** Start of Data for processing **

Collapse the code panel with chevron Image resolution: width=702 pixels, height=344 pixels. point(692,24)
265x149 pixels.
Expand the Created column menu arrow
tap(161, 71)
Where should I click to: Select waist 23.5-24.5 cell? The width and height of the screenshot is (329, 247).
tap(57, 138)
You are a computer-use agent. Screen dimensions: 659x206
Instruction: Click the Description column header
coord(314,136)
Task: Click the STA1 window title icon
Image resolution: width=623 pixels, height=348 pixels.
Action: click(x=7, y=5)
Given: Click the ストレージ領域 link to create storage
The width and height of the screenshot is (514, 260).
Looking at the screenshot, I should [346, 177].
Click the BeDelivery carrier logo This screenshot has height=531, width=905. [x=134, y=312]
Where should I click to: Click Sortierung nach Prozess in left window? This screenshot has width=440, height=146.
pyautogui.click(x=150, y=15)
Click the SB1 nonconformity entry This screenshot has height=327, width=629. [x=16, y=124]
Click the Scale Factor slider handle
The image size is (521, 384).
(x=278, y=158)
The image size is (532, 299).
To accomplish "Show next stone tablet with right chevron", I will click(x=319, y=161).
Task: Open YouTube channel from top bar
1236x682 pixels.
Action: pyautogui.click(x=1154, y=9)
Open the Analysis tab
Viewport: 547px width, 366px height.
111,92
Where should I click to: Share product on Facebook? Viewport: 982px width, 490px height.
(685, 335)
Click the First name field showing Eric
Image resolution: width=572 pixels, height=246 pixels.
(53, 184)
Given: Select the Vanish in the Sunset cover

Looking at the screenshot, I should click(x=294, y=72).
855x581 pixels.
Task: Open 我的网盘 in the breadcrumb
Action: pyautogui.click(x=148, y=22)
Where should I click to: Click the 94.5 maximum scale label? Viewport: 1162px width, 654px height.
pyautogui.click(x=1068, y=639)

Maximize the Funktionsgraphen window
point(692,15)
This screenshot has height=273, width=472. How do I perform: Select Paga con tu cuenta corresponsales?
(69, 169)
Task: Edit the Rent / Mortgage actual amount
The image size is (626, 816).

** End of Data for processing **

**Given instruction:**
Reproduce the entire listing above line for line, without altering anything.

**Exercise response:**
Collapse the code panel with chevron Image resolution: width=702 pixels, height=344 pixels. point(692,24)
265x149 pixels.
Expand the Created column menu arrow
tap(161, 71)
Where should I click to: Select waist 23.5-24.5 cell? The width and height of the screenshot is (329, 247).
tap(57, 138)
You are a computer-use agent. Screen dimensions: 659x206
Instruction: Click the Description column header
coord(314,136)
Task: Click the STA1 window title icon
Image resolution: width=623 pixels, height=348 pixels.
Action: click(x=7, y=5)
Given: Click the ストレージ領域 link to create storage
The width and height of the screenshot is (514, 260).
Looking at the screenshot, I should [346, 177].
Click the BeDelivery carrier logo This screenshot has height=531, width=905. [x=134, y=312]
Where should I click to: Click Sortierung nach Prozess in left window? This screenshot has width=440, height=146.
pyautogui.click(x=150, y=15)
Click the SB1 nonconformity entry This screenshot has height=327, width=629. [x=16, y=124]
Click the Scale Factor slider handle
The image size is (521, 384).
(x=278, y=158)
The image size is (532, 299).
To accomplish "Show next stone tablet with right chevron", I will click(x=319, y=161).
Task: Open YouTube channel from top bar
1236x682 pixels.
Action: pyautogui.click(x=1154, y=9)
Open the Analysis tab
Viewport: 547px width, 366px height.
111,92
Where should I click to: Share product on Facebook? Viewport: 982px width, 490px height.
(685, 335)
Click the First name field showing Eric
Image resolution: width=572 pixels, height=246 pixels.
(53, 184)
Given: Select the Vanish in the Sunset cover

Looking at the screenshot, I should click(x=294, y=72).
855x581 pixels.
Task: Open 我的网盘 in the breadcrumb
Action: pyautogui.click(x=148, y=22)
Where should I click to: Click the 94.5 maximum scale label? Viewport: 1162px width, 654px height.
pyautogui.click(x=1068, y=639)

Maximize the Funktionsgraphen window
point(692,15)
This screenshot has height=273, width=472. How do I perform: Select Paga con tu cuenta corresponsales?
(69, 169)
Task: Edit the Rent / Mortgage actual amount
The image size is (626, 816).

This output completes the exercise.